Reproduce all of the following items with "GUI agent" changed to "interface agent" and everything else left unchanged, omitting the pictures.
# # # #
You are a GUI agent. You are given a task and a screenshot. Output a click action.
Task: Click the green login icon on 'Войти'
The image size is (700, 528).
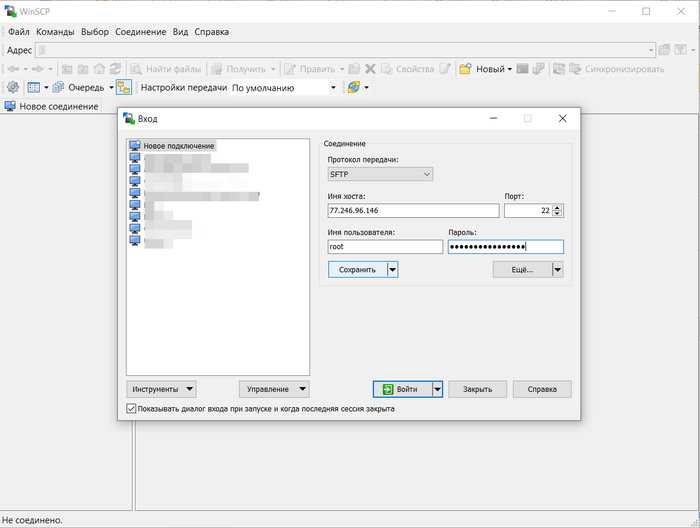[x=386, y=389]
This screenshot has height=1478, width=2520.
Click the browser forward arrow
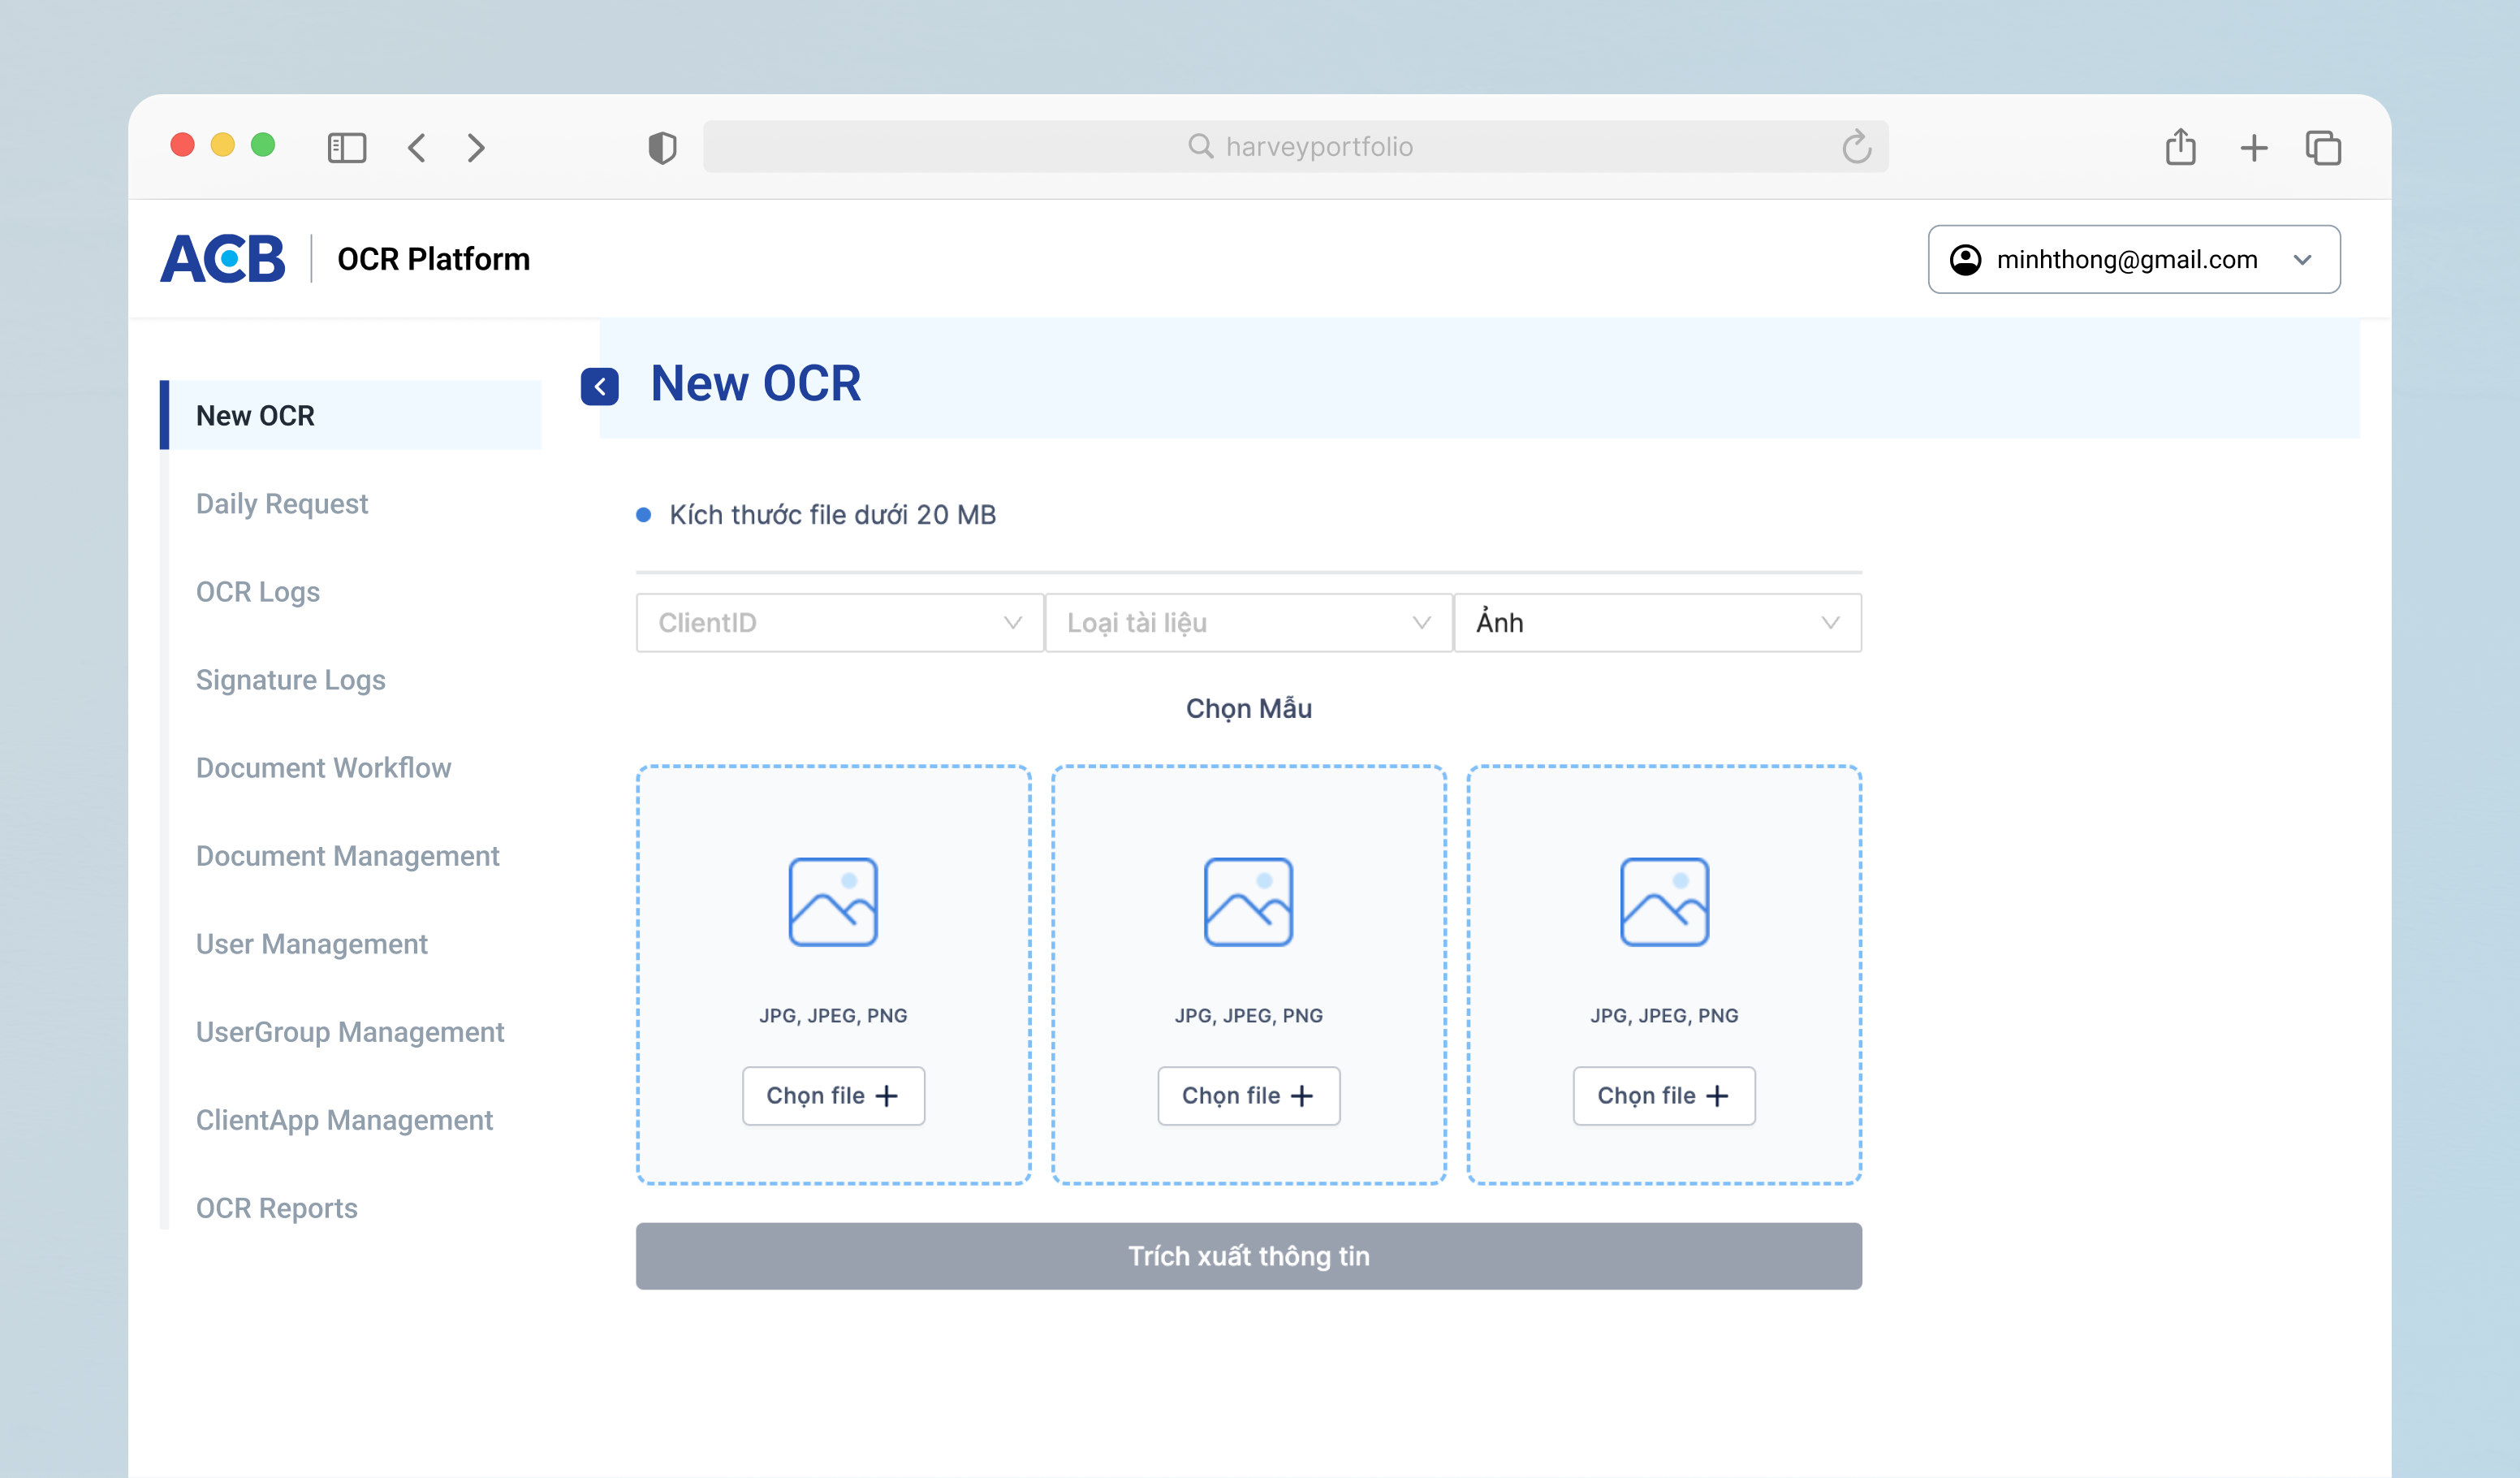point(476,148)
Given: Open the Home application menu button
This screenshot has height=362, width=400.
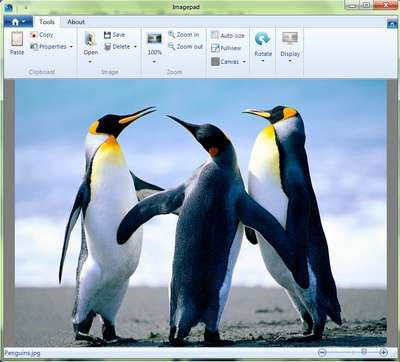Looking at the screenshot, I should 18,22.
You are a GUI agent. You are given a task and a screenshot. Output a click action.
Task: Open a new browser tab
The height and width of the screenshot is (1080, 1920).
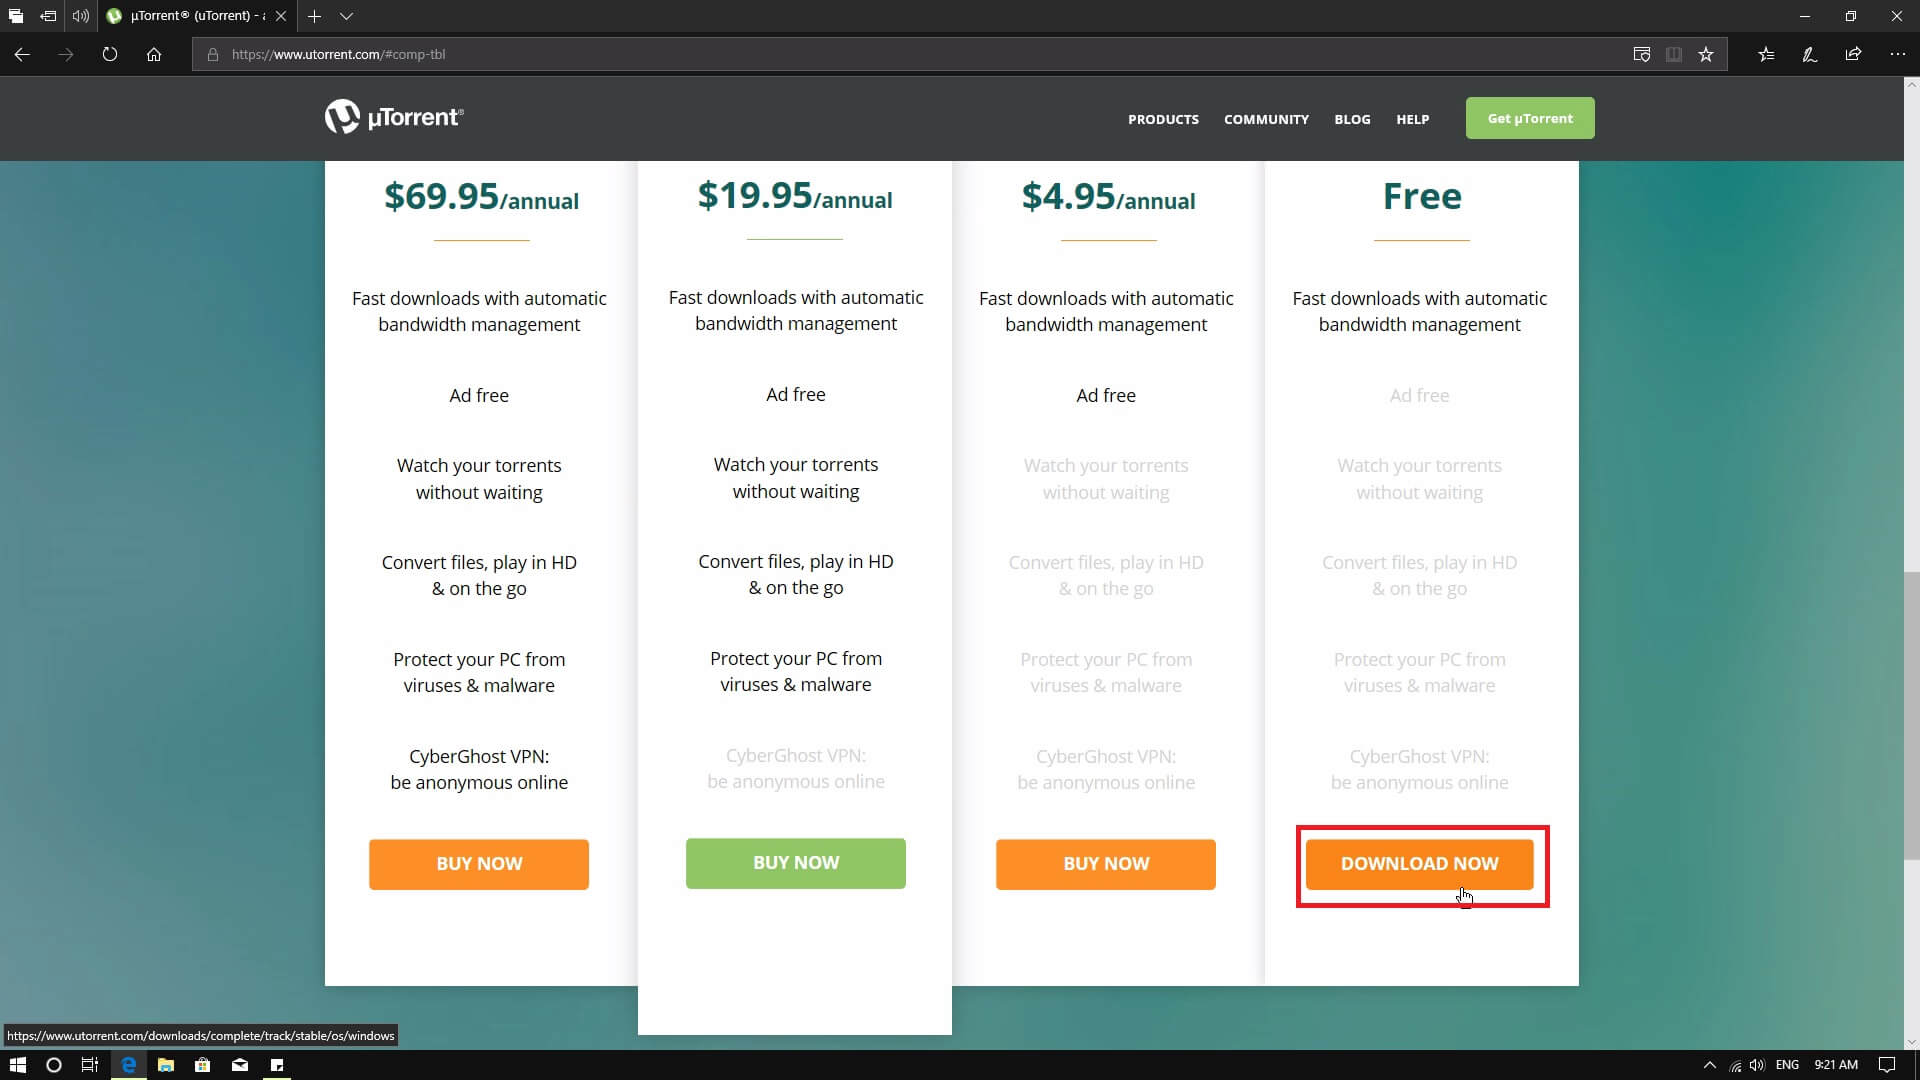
# # # #
● **Exercise result**:
You are a interface agent. You are given a task and a screenshot. Output a click action.
Task: Click the green login icon on 'Войти'
The image size is (700, 528).
[x=386, y=389]
This screenshot has height=1478, width=2520.
Click the browser forward arrow
point(476,148)
Given: Open the Home application menu button
This screenshot has height=362, width=400.
Looking at the screenshot, I should 18,22.
You are a interface agent. You are given a task and a screenshot. Output a click action.
Task: Open a new browser tab
The height and width of the screenshot is (1080, 1920).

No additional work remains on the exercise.